# My mom is starting to complain about my ratties smelling bad. Any suggestions?



## delinope (Mar 31, 2015)

So, I still live at home, and my mom is starting to really get down on my three ratties and complain about them smelling so bad. Any suggestions on what I can do to decrease their smell? I personally don't think they smell too bad at all, but she seems to have taken an issue with the smell recently. I'm currently using Aspen bedding because paper bedding is too dusty for one of my ratties. I do a thorough cage cleaning (strip bedding, wipe down bars, clean and disinfect shelves) once a week. My cage has plastic shelves that I don't cover with anything like fleece or towels. I don't use any air fresheners or candles because I'm pretty sure my one rat has allergies and I don't want to make them worse. Any advice, suggestions, or thoughts on what I can do? I really don't want my mom to be down on my girls. It makes me feel bad!


----------



## Grotesque (Mar 19, 2014)

Not having fleece down is probably the biggest reason for the smell. Fleece absorbs urine (a big part of the smell). I guess some trays can actually trap the urine and stink if they are peed on. (Someone here told me that when I was considering a naked cage bottom.)

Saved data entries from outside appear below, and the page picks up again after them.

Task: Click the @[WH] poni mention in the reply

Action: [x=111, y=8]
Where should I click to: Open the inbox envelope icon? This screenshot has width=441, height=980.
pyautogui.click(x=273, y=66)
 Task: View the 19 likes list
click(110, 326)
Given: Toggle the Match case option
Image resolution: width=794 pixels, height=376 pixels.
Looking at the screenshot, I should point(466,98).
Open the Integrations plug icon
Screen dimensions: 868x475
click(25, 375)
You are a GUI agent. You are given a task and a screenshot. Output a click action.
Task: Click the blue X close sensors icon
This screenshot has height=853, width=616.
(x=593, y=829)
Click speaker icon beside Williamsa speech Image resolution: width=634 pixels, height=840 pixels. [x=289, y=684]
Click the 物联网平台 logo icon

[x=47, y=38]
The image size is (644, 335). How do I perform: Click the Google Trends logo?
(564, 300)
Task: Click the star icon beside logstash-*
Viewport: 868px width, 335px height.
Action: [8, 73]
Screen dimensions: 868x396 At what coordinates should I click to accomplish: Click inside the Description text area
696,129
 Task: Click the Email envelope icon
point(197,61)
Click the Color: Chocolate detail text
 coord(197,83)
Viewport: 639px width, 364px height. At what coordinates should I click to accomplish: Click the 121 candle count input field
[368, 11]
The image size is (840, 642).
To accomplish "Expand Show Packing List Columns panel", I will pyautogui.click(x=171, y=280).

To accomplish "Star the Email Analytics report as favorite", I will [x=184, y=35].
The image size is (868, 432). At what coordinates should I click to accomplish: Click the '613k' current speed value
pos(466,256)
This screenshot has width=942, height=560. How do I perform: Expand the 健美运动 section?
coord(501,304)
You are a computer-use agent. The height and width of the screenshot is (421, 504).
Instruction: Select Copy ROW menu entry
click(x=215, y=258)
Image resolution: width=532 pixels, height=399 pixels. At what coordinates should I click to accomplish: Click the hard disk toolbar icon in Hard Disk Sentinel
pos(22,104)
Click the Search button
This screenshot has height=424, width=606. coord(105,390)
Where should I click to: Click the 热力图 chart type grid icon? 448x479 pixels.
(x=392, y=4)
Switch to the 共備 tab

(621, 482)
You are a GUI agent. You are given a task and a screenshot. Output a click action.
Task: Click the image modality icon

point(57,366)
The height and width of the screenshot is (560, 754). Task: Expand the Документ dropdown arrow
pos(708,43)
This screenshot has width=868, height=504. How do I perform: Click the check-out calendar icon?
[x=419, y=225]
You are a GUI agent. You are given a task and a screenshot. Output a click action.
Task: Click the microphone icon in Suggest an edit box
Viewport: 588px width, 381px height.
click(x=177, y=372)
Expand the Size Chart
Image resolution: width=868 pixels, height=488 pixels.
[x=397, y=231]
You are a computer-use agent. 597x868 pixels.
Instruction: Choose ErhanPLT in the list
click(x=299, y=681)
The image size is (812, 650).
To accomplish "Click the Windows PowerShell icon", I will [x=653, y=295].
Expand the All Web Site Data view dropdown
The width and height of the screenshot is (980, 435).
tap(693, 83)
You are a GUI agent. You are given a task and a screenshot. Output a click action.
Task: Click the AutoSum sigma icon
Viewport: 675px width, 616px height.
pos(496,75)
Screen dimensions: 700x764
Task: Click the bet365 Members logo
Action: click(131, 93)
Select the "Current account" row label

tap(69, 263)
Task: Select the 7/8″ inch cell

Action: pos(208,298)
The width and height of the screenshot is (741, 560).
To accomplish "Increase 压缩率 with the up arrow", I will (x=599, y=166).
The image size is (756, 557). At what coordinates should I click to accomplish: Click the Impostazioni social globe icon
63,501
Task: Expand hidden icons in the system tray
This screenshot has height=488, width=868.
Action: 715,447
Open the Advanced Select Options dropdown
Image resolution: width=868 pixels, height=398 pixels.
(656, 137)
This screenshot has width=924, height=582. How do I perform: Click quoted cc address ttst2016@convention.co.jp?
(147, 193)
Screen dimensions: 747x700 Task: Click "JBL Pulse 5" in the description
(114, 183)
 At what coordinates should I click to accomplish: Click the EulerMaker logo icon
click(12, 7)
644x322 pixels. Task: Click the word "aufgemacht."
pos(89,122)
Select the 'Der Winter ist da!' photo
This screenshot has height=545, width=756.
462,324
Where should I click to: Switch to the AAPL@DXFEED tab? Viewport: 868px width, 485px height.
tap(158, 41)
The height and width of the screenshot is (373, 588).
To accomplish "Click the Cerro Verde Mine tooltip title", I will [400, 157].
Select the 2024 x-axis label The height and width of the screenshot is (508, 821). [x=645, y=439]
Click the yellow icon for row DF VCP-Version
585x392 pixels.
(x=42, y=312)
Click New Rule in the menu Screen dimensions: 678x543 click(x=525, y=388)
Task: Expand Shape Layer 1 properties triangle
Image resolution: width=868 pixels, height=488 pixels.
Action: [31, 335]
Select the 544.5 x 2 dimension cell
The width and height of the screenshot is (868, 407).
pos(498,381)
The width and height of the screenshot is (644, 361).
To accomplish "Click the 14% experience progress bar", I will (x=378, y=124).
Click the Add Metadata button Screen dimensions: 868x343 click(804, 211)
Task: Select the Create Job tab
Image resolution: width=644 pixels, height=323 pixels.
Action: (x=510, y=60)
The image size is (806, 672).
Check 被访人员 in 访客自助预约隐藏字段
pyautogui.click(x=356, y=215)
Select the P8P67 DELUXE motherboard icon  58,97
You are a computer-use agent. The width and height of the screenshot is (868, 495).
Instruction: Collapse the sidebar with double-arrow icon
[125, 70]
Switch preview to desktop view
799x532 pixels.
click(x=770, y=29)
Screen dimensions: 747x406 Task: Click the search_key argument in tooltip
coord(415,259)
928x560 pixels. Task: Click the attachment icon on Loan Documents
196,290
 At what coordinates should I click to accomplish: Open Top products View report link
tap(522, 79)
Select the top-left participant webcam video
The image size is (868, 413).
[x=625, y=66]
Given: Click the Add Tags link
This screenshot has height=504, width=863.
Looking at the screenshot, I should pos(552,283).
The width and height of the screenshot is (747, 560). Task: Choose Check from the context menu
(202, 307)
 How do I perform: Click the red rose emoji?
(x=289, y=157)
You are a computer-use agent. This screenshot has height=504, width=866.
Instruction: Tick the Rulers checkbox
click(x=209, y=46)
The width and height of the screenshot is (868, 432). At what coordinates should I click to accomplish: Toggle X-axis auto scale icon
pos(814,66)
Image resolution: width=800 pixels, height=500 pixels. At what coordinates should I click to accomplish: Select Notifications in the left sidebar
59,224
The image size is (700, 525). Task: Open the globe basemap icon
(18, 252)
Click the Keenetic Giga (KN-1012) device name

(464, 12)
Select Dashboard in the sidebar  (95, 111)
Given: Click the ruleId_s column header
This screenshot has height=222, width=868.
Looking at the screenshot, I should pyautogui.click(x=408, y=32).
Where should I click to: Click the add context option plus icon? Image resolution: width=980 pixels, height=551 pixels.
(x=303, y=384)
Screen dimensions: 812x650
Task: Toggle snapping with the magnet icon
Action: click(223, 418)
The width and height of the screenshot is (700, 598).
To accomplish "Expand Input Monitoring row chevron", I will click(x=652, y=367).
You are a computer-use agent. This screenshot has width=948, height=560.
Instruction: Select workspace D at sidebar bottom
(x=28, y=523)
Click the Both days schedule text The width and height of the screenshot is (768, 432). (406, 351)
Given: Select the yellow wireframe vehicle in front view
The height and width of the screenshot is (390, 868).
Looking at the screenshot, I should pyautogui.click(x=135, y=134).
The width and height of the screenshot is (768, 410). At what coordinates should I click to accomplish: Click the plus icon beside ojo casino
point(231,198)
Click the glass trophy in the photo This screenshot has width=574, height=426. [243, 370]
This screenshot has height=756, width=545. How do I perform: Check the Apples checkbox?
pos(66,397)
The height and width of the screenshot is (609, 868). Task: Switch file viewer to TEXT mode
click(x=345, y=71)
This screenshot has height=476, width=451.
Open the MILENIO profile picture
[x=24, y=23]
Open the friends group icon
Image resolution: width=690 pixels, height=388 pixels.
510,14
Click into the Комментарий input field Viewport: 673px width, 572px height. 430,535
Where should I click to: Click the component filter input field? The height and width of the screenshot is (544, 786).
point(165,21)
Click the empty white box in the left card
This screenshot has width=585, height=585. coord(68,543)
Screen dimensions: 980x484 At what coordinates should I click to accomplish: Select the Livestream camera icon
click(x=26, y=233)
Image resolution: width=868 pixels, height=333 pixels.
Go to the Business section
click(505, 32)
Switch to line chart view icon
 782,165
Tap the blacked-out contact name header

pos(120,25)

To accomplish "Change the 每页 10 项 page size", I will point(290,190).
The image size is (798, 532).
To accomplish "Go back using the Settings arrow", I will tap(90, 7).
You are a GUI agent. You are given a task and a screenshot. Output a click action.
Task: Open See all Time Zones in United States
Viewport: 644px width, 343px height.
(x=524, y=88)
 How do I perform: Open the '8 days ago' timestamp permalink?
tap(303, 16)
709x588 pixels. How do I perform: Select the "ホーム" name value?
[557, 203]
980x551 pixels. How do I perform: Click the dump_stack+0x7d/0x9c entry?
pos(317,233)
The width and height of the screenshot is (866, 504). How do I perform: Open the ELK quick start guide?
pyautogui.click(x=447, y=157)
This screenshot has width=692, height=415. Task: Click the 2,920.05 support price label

I'd try putting fleece down and maybe trying a litter box to keep their poops in one spot.


----------



## delinope (Mar 31, 2015)

Okay, I will definitely try that. I just bought a DCN and am going to assemble it tonight or tomorrow morning probably and get fleece and towels down on the shelves and see if that helps. It's safe to use binder clips to hold the fleece down on the shelves, right?


----------



## Grotesque (Mar 19, 2014)

Binder clips are totally safe. I use them on mine. Try to do fleece, as their tiny toes can get stuck in towel material.


----------



## delinope (Mar 31, 2015)

Could I do towels as the very bottom layer, covered with fleece completely over the towels so no towels are showing at all? I've heard fleece is good at keeping everything dry, but the towels are best at absorbing the pee.


----------



## Amph (Apr 14, 2015)

I would just add that your nose will be used to the smell and you will not notice it but it will be stronger for everyone else. Try closing the door and hanging outside in the fresh air for a little bit. Then as soon as you open the door take a deep breath through your nose and you might notice it more.


----------



## artgecko (Nov 26, 2013)

1. The fleece will likely smell more than the aspen did... I had to get deep pans for my DCN for this reason and go back to aspen. Plan on changing out the towels/fleece often (as in, I was doing it every 3 days with 3 girls in a DCN). 

2. Wipe down the shelves and cage sides more frequently (daily)

3. If you have them in your room and you have a window you can open, open it when you're at home to air out the room. This makes an unbelievable difference. I can tell a difference after having the window open for 10 -15 minutes. 

Good luck! It is tough to fight the odor, frequency of cleaning / wiping things down really pays off in that regard, but that's about all you can do.


----------



## Phantom (Apr 4, 2012)

I use flannel inside my cage instead of fleece, but I do so because I live in Florida and it can get pretty hot almost the entire year round. Fleece is a little too warm for my ratties when it comes to cage liners. 

Here's my weekly routine in order to make sure that everyting is not so smelly. 
- Once a week I do a full clean. I clean everything in the cage, and I give my hairless rats a bath. I use dawn dish soap, and I usually do this on Thursdays.
- On either Sunday or Monday I vaccum the entire cage to get rid of crumbs that have been collecting, wipe down the tiles, and change out the litter boxes. If they are smelly, I will change out the little blankets I have for my ratties in their huts. V and Evy are hairless so I have those in there incase they get cold. I especially change out Evy's because she can't use her hind legs to get around anymore so she prefers to stay cuddled in her blanket most of the day. I also clean the water dishes.
- I clean the water dishes and replace water when needed. Usually this is once a day.
- All of my ratties are litter trained. I use litter boxes with grates on them to keep stray litter from escaping. Each litter box also has a pee stone in it.


----------



## Minky (Apr 4, 2013)

In my experience, my rats never smelled worse than when I was using fleece. I now use Borris mats, which are a dream. Before that I was using newspaper which is also excellent for reducing odor. 

I recommend litter box training them, the idea being that all their poops go into one place which can be easily cleaned. 

Wiping down the cage bars with some warm water and vinegar will help a lot.


----------



## ponderosa (Oct 13, 2014)

I'm still struggling with finding ways to reduce odor myself but it was my experience that the cages stunk worse when they were lined with fleece. I still let them have one or two fleece blankets in case they get cold, but I found that fleece hangs on to urine and gets really smelly. Now I line the cages with plastic and absorbent pads in the lower levels, and wipe it down with Nature's Miracle when cleaning.


----------



## Fu-Inle (Jan 22, 2015)

Keeping the room they're in well ventilated will decrease smell alot. Keeping doors and windows open during the day when they are not freeranging. (Unless its cold outside, obviously)


----------



## AdequateRat (Mar 12, 2015)

I've been using bath mats and honestly they work so well. They're soft and cozy and it's day 5 in and no sign of smell.


----------